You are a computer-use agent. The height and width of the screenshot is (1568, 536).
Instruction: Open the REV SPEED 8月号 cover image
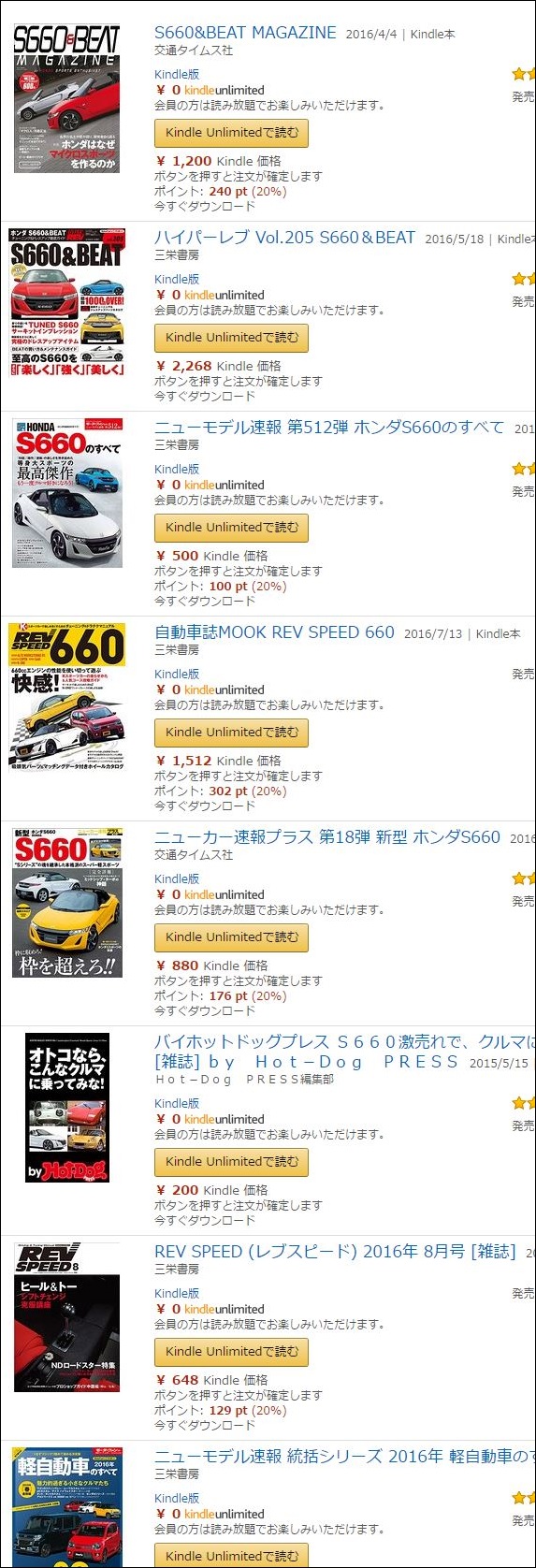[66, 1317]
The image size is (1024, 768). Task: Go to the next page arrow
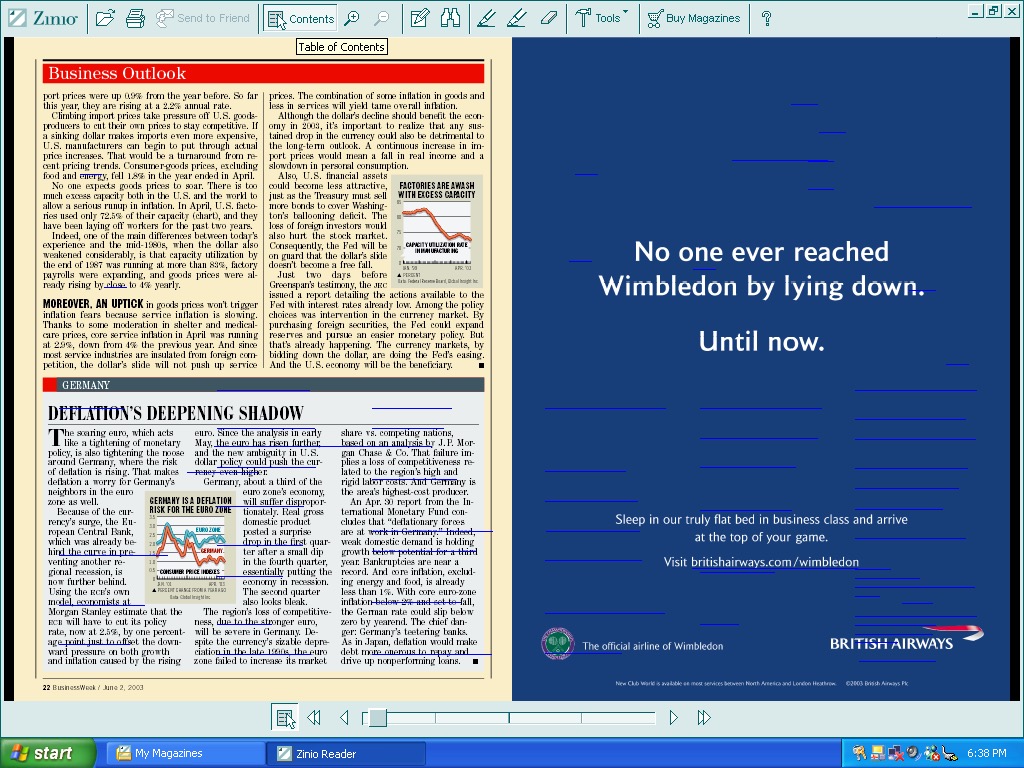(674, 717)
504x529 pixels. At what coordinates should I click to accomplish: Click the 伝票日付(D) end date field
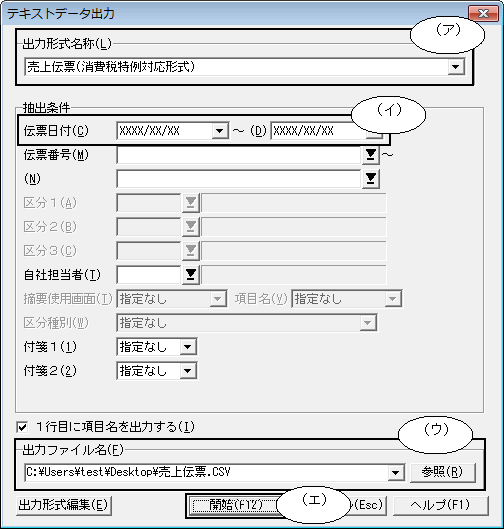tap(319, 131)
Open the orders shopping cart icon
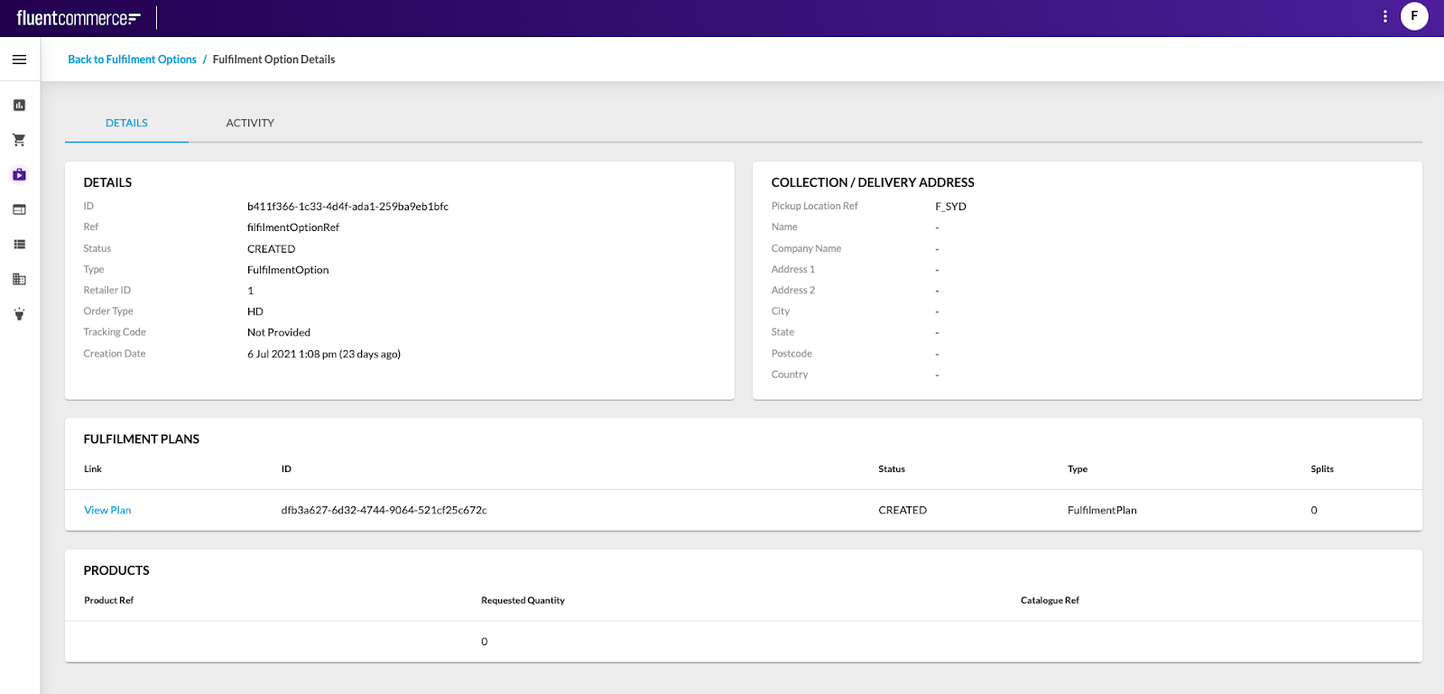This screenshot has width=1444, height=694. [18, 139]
------------------------
**DIRECTIONS**: Convert the entries above into a two-column CSV with the header instruction,response, giving one row per entry, with its text and its answer each in a single double-quoted field and line breaks replaced by spaces. Leave the pictures out.

**FINISHED TASK**:
instruction,response
"You are a computer-use agent. The height and width of the screenshot is (1568, 536). Instruction: Open the REV SPEED 8月号 cover image","[66, 1317]"
"The image size is (1024, 768). Task: Go to the next page arrow","(674, 717)"
"504x529 pixels. At what coordinates should I click to accomplish: Click the 伝票日付(D) end date field","tap(319, 131)"
"Open the orders shopping cart icon","This screenshot has width=1444, height=694. [18, 139]"